# What is expected
Please copy out each line of the entries in which "Codice" appears.

★ ★ ★

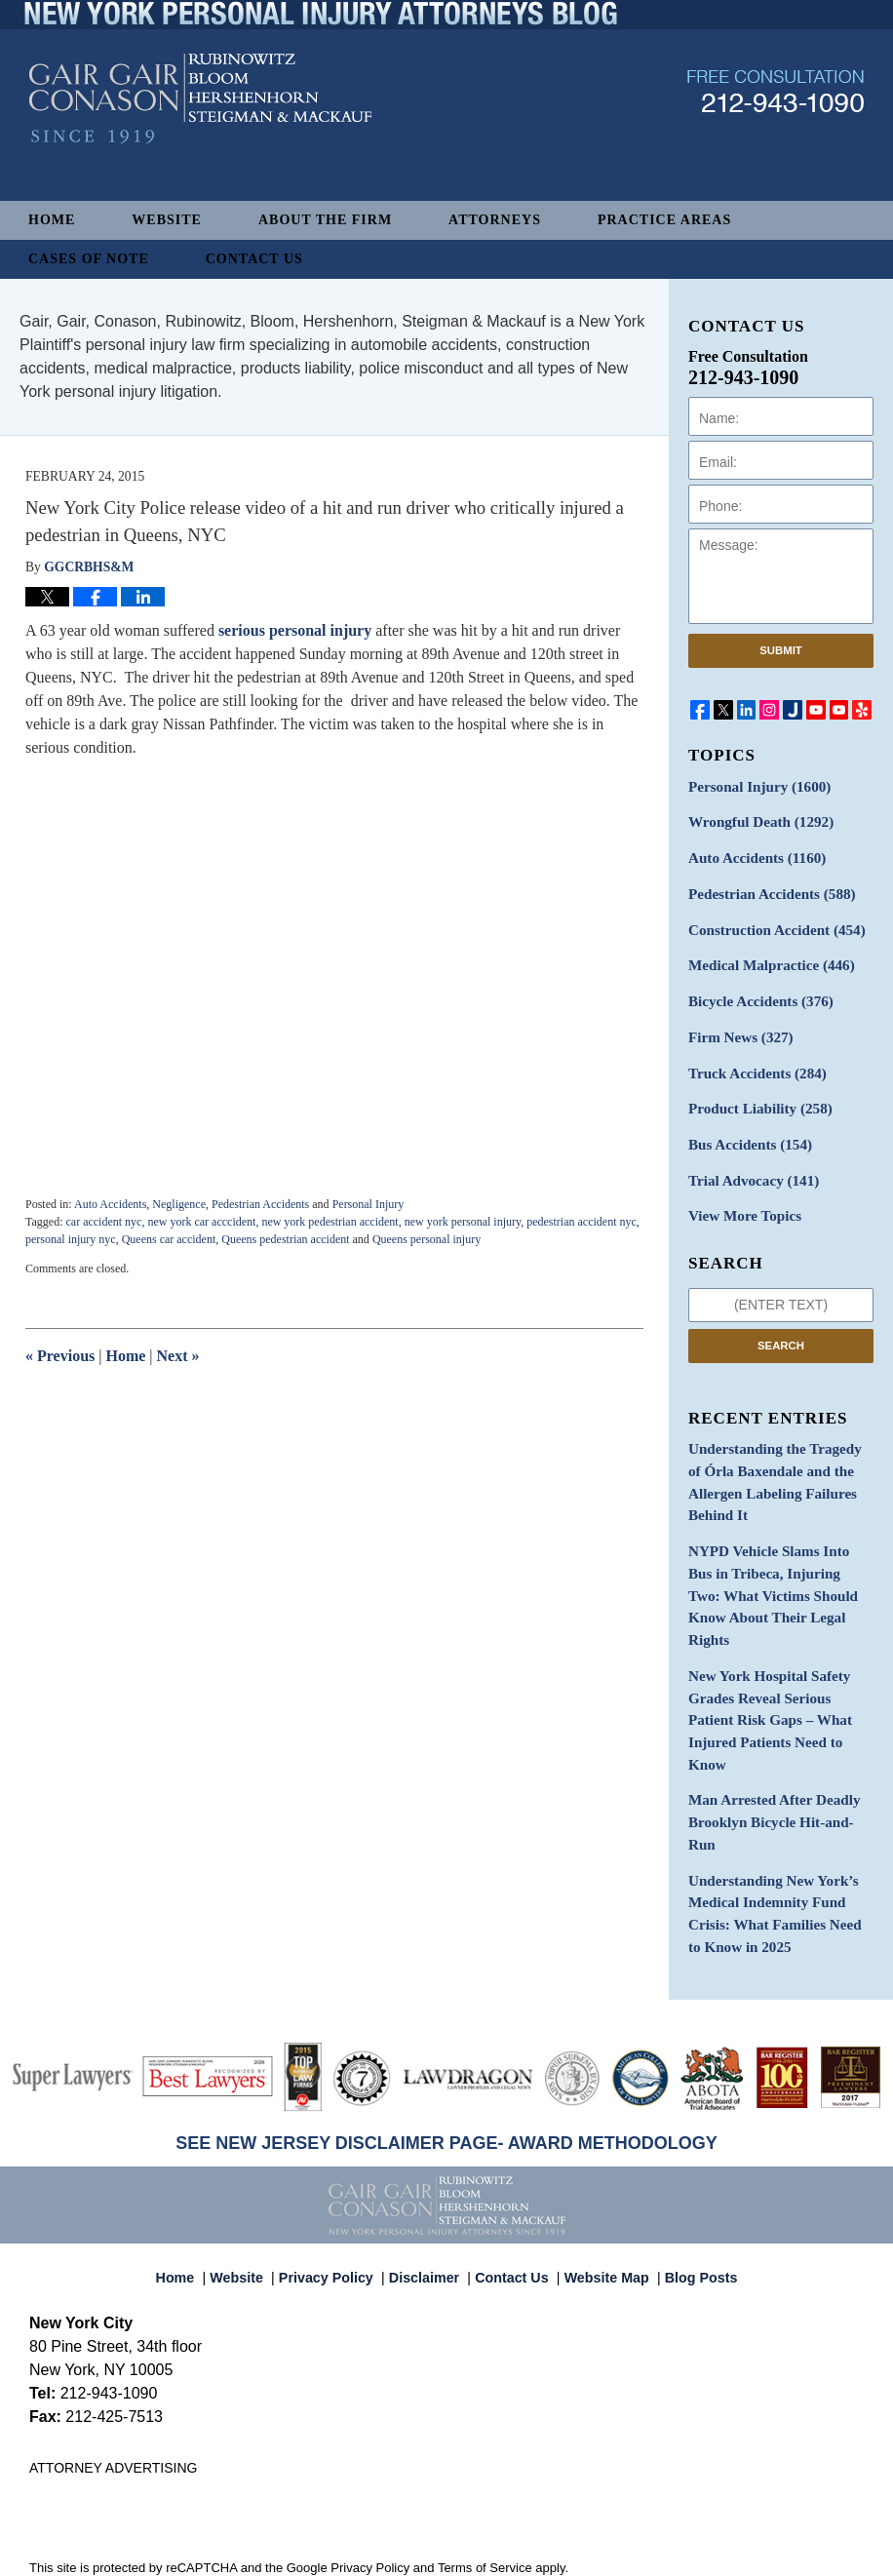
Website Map (601, 2150)
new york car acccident (201, 1222)
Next (178, 1355)
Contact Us (254, 259)
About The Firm (325, 220)
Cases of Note (88, 259)
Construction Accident (770, 923)
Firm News (737, 1025)
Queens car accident (169, 1239)
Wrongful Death (755, 820)
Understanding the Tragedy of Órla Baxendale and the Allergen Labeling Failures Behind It (776, 1458)
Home (51, 220)
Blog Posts (690, 2150)
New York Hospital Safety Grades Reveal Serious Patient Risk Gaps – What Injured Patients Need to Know (777, 1649)
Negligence (179, 1204)
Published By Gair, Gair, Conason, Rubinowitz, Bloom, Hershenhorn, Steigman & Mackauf (775, 130)
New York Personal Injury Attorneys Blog (200, 138)
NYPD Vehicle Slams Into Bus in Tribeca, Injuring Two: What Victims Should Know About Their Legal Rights (780, 1553)
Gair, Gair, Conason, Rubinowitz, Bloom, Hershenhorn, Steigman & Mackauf (349, 2553)
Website (167, 220)
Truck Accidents (752, 1059)
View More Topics (740, 1196)
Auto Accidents (110, 1204)
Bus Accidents (745, 1127)
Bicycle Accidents (755, 991)
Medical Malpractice (765, 957)
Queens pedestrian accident (285, 1239)
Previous (60, 1355)
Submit (780, 650)
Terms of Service (485, 2448)
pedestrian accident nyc (581, 1222)
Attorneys (494, 220)
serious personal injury (296, 630)
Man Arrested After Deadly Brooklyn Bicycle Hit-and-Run (777, 1723)
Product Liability (755, 1093)
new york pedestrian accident (329, 1222)
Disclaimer (429, 2150)
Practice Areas (664, 220)
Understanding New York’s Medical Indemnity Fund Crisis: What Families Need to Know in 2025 (775, 1799)
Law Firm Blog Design (771, 2554)
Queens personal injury (426, 1239)
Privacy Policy (337, 2150)
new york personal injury (463, 1222)
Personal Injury (368, 1204)
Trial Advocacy (748, 1161)
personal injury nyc (70, 1239)
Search (780, 1323)
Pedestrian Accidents (260, 1204)
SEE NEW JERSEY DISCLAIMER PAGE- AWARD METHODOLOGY (446, 2024)
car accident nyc (103, 1222)
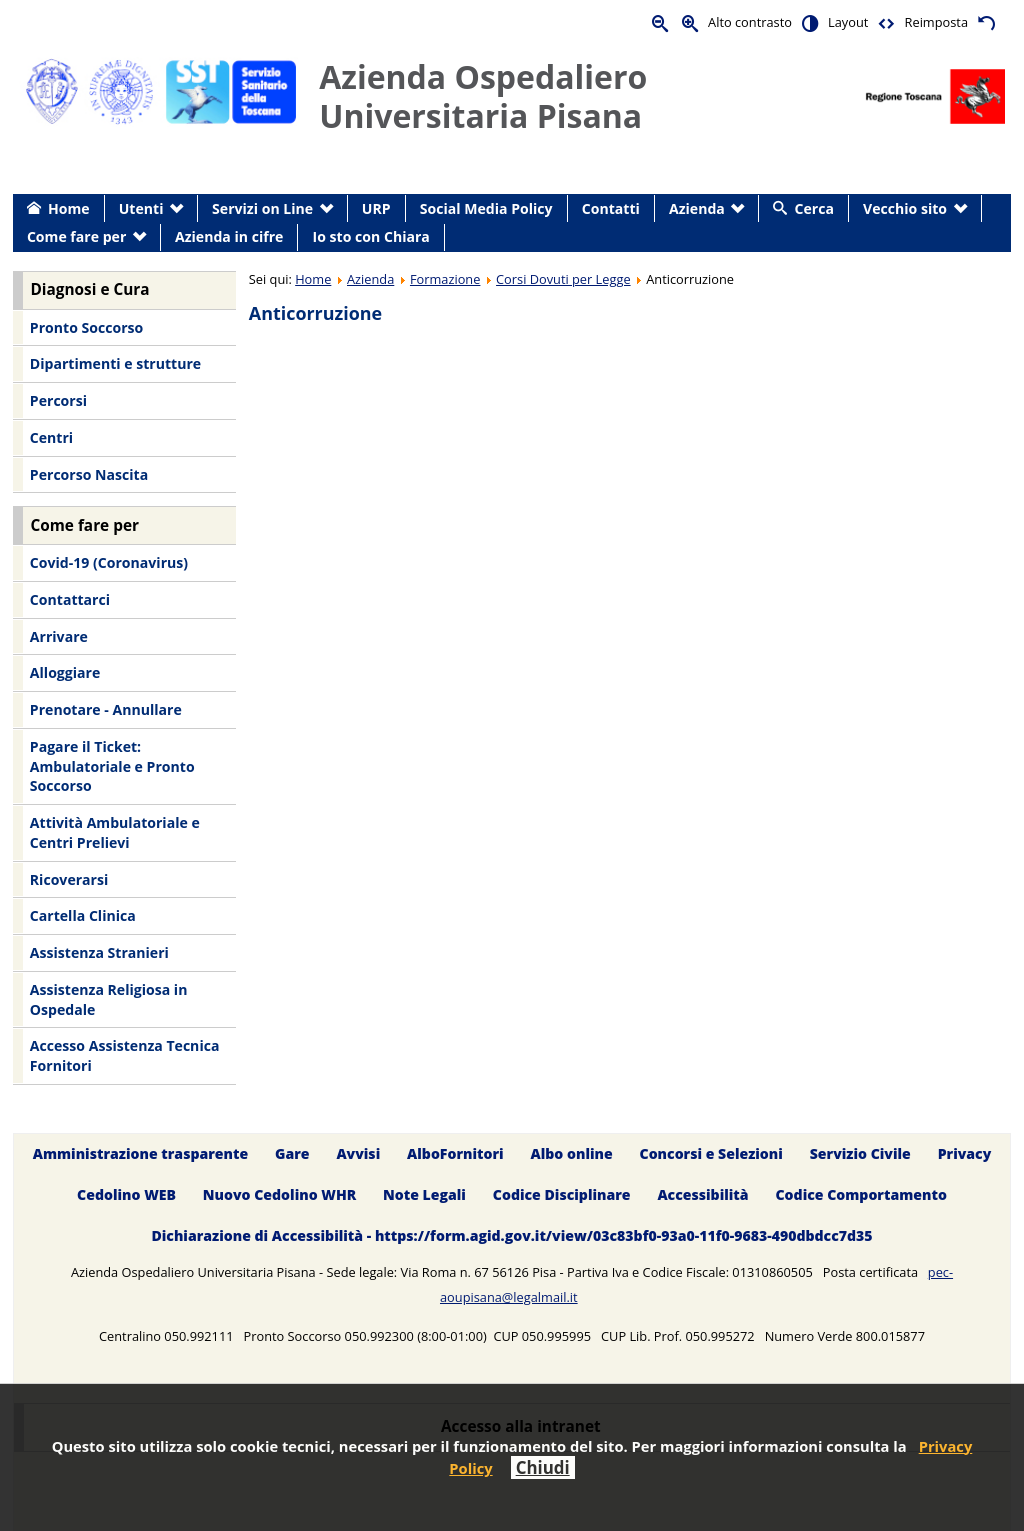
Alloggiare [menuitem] (65, 672)
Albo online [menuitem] (572, 1153)
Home (313, 279)
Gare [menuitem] (292, 1153)
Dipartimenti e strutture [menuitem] (115, 363)
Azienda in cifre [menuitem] (229, 236)
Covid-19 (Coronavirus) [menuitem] (109, 562)
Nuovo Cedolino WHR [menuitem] (279, 1194)
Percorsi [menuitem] (58, 400)
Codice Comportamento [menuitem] (860, 1194)
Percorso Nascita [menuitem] (89, 474)
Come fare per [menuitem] (76, 236)
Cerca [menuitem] (814, 208)
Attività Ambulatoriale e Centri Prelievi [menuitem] (115, 832)
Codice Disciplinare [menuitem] (562, 1194)
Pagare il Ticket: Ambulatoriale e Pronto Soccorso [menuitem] (112, 766)
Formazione (445, 279)
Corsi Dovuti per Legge (563, 279)
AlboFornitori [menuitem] (455, 1153)
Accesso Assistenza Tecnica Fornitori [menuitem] (125, 1055)
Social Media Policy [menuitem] (486, 208)
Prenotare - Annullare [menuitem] (106, 709)
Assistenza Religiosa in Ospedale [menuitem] (109, 999)
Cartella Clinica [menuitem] (83, 915)
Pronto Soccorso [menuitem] (86, 327)
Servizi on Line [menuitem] (262, 208)
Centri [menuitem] (51, 437)
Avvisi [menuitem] (358, 1153)
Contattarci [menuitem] (70, 599)
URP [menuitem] (376, 208)
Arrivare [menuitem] (59, 636)
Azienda (370, 279)
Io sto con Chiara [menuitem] (371, 236)
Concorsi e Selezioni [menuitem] (711, 1153)
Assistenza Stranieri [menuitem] (99, 952)
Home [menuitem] (69, 208)
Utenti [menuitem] (141, 208)
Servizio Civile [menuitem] (860, 1153)
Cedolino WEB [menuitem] (126, 1194)
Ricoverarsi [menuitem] (69, 879)
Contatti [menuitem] (611, 208)
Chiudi (543, 1467)
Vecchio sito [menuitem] (905, 208)
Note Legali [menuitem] (424, 1194)
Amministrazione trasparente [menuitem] (140, 1153)
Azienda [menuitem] (697, 208)
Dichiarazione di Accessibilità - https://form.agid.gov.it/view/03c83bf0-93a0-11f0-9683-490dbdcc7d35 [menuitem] (511, 1235)
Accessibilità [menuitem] (702, 1194)
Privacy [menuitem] (965, 1153)
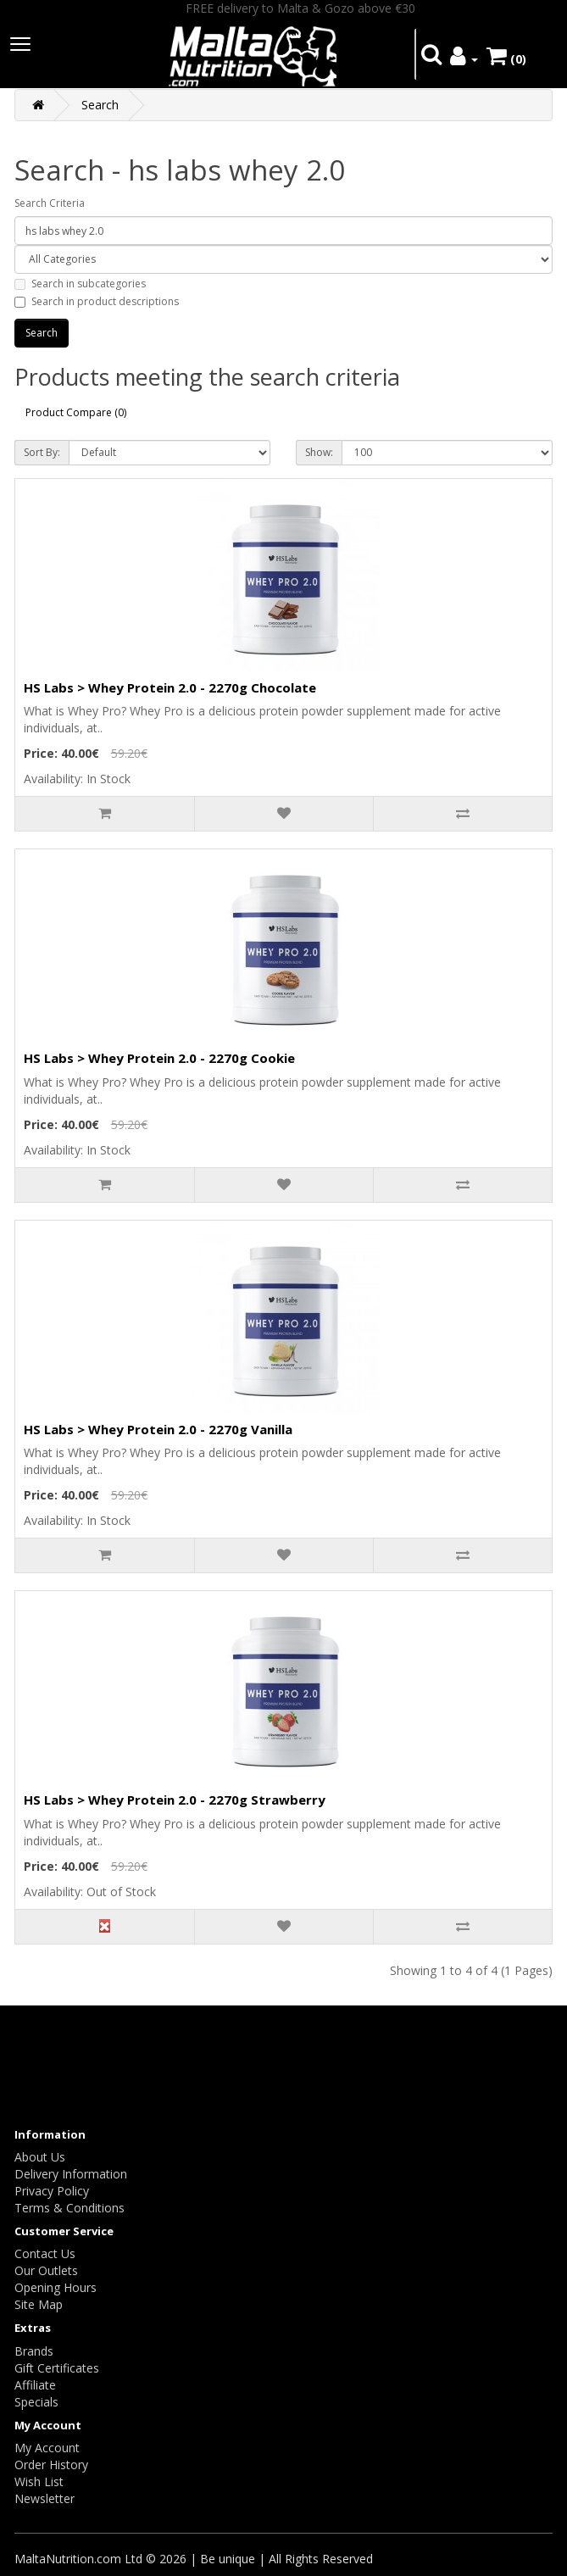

★ ★ ★

# Reply to the exercise
Codice Comportamento [menuitem] (860, 1194)
Codice Disciplinare [menuitem] (562, 1194)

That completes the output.